## Task instructions
Could you render the entries as a Markdown table with a Row column for the row number and a Line column for the line, starting at the line that contains "This screenshot has width=1374, height=650." and ending at the last line of the entries, with blank lines left out?

□ □ □ □

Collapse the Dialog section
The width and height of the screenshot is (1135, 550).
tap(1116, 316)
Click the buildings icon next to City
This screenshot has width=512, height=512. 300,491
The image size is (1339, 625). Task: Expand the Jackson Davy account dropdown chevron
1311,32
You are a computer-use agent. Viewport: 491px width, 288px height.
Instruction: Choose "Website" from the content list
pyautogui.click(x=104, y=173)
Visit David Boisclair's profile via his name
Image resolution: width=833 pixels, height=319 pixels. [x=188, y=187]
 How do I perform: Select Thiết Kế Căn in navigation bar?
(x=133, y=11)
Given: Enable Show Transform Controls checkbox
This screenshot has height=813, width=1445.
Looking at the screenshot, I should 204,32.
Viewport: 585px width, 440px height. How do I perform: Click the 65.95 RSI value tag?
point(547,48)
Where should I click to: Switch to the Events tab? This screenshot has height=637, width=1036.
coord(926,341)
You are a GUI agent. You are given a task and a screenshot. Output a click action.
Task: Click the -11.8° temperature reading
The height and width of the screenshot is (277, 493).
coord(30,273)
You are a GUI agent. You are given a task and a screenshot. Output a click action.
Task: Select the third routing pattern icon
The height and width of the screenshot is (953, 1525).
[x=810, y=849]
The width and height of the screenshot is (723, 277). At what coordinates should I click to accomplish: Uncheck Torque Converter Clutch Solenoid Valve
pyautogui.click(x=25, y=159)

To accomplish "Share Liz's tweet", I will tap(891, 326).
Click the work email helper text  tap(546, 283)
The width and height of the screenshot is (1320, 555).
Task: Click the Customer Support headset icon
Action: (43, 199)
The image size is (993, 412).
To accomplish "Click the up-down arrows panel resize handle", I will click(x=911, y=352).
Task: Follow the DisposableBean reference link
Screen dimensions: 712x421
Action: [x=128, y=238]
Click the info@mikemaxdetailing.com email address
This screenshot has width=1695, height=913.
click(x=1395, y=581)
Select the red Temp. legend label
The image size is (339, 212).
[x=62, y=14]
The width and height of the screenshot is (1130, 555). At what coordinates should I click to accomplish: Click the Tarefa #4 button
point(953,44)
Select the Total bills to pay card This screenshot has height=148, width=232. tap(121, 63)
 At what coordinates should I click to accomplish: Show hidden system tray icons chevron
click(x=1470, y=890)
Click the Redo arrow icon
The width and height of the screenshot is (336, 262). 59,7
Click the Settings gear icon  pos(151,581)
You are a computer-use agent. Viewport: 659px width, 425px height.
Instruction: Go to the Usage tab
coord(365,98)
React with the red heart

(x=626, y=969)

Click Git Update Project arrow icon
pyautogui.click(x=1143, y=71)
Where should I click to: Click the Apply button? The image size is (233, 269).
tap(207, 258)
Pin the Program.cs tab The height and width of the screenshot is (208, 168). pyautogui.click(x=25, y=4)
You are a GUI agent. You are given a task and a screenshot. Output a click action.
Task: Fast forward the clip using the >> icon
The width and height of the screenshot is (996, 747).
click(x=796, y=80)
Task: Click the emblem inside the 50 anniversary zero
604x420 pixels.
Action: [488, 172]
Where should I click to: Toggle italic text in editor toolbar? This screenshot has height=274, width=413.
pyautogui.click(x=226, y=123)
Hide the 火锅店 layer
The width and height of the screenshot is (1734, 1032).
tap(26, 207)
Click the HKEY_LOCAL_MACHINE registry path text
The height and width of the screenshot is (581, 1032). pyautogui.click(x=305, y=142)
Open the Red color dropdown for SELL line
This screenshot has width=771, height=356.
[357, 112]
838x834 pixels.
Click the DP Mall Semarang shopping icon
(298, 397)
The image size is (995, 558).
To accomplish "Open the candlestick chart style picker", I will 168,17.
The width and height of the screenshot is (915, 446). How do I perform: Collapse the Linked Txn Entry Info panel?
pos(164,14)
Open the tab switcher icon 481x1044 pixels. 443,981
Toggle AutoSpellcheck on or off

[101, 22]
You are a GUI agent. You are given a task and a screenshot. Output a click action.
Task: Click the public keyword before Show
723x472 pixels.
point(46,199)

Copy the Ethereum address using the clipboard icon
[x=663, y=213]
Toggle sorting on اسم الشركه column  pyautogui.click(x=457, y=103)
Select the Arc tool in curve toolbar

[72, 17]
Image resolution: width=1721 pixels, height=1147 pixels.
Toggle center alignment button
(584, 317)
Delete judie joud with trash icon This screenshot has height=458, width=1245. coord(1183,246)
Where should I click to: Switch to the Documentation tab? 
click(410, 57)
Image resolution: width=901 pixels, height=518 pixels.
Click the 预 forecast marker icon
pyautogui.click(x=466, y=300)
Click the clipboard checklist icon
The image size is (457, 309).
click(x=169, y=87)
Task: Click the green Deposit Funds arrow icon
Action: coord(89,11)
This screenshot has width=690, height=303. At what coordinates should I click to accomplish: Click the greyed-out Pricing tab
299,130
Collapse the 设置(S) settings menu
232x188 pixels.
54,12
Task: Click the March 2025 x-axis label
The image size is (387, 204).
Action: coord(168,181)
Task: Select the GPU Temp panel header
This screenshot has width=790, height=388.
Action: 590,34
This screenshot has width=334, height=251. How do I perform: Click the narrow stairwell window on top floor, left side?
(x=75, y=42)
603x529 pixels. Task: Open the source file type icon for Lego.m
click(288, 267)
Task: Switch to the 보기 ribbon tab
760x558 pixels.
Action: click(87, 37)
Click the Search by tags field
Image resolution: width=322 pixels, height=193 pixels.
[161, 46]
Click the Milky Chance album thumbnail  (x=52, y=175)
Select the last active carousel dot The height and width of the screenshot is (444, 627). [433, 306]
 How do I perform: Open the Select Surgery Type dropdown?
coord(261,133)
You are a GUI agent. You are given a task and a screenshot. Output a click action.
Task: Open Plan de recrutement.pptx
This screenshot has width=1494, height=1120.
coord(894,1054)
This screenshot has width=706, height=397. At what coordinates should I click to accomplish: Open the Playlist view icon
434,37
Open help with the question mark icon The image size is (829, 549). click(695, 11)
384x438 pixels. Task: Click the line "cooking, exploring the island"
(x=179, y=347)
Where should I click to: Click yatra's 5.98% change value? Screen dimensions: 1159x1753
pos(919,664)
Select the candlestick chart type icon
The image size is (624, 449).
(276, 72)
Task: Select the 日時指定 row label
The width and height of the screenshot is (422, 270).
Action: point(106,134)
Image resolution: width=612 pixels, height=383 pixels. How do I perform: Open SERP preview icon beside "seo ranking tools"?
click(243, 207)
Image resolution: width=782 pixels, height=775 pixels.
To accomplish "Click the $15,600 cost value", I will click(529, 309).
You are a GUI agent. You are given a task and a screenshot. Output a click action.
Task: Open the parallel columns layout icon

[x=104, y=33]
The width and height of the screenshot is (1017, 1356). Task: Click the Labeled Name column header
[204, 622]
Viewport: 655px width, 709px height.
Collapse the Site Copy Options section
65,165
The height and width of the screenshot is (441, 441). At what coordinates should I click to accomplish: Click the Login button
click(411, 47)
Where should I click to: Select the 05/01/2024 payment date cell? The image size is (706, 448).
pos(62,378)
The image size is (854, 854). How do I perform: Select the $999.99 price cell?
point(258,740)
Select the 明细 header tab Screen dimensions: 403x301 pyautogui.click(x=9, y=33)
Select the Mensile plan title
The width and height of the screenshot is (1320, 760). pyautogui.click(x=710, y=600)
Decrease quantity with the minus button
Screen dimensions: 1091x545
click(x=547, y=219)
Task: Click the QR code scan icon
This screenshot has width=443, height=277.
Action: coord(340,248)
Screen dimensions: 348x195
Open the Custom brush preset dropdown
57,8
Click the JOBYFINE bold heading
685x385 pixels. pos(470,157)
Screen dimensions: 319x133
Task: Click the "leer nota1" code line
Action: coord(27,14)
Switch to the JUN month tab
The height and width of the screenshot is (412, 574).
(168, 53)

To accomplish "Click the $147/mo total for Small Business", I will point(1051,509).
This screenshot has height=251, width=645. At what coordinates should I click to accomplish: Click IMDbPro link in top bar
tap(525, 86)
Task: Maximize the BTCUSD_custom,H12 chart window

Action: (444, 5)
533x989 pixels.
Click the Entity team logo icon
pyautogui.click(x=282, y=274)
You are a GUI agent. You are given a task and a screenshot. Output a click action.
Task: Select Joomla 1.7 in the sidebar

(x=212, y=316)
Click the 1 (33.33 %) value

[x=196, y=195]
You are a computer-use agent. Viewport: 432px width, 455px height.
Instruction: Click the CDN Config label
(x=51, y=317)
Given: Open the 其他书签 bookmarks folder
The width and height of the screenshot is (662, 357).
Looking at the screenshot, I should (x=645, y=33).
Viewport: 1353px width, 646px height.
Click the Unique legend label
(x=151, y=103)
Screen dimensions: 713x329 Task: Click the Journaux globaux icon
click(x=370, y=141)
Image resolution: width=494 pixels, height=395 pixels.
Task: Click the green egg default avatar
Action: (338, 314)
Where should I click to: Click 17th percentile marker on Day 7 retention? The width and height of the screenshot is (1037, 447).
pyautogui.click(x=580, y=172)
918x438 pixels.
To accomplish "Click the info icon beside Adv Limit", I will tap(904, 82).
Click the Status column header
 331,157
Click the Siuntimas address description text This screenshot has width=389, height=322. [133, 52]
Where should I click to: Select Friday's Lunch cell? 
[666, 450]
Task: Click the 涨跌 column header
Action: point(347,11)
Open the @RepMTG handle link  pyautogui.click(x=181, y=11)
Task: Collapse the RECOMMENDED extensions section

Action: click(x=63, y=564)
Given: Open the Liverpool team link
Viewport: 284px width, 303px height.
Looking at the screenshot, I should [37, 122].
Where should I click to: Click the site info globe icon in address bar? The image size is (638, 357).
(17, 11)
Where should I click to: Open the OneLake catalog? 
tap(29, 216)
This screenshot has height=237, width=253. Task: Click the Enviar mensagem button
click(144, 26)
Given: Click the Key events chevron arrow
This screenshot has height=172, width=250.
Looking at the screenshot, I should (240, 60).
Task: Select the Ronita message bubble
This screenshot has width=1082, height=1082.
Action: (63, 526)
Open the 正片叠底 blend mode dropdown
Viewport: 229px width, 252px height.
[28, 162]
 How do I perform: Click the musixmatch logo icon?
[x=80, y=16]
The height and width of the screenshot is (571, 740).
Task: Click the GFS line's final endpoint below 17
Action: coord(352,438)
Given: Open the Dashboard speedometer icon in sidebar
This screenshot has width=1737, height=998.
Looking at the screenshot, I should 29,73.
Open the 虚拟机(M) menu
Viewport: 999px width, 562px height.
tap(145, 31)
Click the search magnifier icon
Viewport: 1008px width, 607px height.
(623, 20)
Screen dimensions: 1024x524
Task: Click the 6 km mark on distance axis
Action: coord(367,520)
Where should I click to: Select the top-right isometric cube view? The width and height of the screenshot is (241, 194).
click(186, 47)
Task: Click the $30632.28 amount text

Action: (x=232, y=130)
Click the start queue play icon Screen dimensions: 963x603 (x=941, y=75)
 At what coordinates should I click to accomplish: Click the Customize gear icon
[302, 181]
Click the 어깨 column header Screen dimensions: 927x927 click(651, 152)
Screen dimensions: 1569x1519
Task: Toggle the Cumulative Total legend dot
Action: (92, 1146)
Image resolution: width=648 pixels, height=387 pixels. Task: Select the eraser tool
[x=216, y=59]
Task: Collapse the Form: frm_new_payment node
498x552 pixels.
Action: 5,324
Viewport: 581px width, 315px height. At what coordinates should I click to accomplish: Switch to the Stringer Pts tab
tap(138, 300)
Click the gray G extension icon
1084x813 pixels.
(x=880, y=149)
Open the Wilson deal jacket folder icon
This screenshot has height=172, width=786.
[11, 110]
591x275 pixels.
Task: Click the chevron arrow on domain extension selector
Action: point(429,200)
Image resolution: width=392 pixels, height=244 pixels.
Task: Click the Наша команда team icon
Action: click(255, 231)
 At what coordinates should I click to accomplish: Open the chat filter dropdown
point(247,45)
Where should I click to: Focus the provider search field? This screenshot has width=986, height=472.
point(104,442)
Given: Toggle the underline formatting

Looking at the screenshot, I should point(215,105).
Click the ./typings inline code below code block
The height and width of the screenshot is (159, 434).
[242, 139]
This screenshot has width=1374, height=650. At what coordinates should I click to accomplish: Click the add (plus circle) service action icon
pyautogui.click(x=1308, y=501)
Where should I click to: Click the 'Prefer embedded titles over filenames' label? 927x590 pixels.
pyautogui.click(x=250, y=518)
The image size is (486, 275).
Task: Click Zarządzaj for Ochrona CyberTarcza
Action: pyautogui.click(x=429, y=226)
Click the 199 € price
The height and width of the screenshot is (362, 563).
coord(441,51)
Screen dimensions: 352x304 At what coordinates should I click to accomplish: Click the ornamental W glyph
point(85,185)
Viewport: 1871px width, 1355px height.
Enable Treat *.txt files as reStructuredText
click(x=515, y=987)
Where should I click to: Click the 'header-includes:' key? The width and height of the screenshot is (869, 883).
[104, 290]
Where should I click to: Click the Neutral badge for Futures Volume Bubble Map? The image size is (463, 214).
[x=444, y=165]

□ □ □ □

## Solved exercise
| Row | Line |
|---|---|
| 1 | This screenshot has width=1374, height=650. At what coordinates should I click to accomplish: Click the add (plus circle) service action icon |
| 2 | pyautogui.click(x=1308, y=501) |
| 3 | Where should I click to: Click the 'Prefer embedded titles over filenames' label? 927x590 pixels. |
| 4 | pyautogui.click(x=250, y=518) |
| 5 | The image size is (486, 275). |
| 6 | Task: Click Zarządzaj for Ochrona CyberTarcza |
| 7 | Action: pyautogui.click(x=429, y=226) |
| 8 | Click the 199 € price |
| 9 | The height and width of the screenshot is (362, 563). |
| 10 | coord(441,51) |
| 11 | Screen dimensions: 352x304 At what coordinates should I click to accomplish: Click the ornamental W glyph |
| 12 | point(85,185) |
| 13 | Viewport: 1871px width, 1355px height. |
| 14 | Enable Treat *.txt files as reStructuredText |
| 15 | click(x=515, y=987) |
| 16 | Where should I click to: Click the 'header-includes:' key? The width and height of the screenshot is (869, 883). |
| 17 | [104, 290] |
| 18 | Where should I click to: Click the Neutral badge for Futures Volume Bubble Map? The image size is (463, 214). |
| 19 | [x=444, y=165] |